Work request
In the entries below, find each line bearing the string "computer" and copy it.

[[ Supplied material, beginning ]]

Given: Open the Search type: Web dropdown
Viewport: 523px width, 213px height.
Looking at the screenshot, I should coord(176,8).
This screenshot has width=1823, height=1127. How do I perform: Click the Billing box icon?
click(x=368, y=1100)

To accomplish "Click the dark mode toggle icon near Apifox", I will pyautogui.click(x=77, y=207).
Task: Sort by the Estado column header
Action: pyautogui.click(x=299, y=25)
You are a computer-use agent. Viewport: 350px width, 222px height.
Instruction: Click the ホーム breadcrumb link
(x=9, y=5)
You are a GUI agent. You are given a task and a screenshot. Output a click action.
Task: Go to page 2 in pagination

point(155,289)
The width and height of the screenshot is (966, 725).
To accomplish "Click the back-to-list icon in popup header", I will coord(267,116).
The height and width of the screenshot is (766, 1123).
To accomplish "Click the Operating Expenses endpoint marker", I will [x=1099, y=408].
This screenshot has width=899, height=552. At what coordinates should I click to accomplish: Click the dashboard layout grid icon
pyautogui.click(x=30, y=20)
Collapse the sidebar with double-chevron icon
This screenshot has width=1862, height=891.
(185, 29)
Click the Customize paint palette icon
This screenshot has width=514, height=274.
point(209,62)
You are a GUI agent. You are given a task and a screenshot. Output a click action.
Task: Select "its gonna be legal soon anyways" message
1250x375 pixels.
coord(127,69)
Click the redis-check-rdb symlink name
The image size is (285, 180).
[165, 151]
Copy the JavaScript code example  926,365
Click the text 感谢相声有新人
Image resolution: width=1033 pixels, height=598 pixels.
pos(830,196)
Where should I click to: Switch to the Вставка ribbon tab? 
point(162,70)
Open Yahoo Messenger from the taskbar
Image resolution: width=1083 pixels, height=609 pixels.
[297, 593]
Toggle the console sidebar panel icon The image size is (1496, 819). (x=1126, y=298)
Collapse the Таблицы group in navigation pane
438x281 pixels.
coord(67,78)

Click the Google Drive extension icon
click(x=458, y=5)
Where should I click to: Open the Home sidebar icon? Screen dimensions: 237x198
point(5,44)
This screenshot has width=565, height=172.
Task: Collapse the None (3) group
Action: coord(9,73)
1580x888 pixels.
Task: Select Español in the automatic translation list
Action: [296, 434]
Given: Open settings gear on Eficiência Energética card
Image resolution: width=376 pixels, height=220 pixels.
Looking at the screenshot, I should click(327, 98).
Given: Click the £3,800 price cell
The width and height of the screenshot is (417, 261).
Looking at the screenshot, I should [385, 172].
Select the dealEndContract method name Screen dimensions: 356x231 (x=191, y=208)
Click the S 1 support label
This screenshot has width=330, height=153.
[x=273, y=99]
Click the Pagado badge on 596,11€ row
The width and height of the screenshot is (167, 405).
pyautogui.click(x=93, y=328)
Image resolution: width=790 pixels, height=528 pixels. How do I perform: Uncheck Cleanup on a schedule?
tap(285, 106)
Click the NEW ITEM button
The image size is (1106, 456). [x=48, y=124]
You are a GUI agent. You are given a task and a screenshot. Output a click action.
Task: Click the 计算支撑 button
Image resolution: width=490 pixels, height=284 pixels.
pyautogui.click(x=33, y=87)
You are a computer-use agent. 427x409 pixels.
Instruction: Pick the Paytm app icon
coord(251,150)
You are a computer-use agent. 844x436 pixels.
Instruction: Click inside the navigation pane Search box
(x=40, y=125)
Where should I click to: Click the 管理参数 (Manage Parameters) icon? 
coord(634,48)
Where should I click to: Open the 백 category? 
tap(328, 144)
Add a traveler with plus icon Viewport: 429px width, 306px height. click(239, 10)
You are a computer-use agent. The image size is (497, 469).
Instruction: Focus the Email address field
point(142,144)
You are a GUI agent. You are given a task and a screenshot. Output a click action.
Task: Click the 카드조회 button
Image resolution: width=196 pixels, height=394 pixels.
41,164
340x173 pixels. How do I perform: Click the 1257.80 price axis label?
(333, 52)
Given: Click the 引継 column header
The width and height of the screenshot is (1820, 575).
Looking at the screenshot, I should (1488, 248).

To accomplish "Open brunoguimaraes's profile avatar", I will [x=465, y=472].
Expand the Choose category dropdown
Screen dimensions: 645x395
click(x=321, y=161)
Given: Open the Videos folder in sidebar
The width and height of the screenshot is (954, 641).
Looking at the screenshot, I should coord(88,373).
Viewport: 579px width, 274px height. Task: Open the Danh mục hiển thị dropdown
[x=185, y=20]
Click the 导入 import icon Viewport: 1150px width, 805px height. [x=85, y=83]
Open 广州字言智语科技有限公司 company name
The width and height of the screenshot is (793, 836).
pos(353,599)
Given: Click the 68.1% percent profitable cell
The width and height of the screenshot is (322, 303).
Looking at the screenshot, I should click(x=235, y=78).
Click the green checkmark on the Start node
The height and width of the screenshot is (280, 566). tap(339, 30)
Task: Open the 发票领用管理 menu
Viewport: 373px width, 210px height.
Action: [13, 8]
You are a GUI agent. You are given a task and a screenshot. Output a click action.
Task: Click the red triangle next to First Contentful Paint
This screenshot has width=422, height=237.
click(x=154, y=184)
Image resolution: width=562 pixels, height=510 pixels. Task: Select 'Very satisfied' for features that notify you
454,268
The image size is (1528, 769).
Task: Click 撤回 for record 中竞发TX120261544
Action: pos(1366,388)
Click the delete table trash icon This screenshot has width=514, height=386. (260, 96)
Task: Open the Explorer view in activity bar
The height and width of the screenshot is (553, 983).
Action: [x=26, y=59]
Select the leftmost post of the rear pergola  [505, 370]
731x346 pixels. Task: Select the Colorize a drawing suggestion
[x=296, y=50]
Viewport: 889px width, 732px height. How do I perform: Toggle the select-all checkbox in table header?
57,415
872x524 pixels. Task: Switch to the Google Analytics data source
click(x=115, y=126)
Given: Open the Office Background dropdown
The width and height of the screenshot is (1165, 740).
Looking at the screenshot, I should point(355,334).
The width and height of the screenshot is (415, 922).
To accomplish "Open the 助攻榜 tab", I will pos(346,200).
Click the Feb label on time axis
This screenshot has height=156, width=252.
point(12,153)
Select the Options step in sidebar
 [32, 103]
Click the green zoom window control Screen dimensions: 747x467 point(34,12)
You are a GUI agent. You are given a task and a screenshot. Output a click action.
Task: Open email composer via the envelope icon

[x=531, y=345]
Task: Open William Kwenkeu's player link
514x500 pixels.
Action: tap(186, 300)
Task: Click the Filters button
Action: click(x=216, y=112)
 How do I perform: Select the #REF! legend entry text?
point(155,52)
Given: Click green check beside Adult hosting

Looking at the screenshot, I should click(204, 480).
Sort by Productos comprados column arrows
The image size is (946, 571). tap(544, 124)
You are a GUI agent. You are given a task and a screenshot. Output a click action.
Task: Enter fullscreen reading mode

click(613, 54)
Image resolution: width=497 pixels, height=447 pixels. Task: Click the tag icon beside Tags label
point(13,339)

[[ Supplied material, end ]]

The completed task
You are a computer-use agent. Viewport: 350px width, 222px height.
You are a computer-use agent. 427x409 pixels.
You are a computer-use agent. 844x436 pixels.
You are a computer-use agent. The image size is (497, 469).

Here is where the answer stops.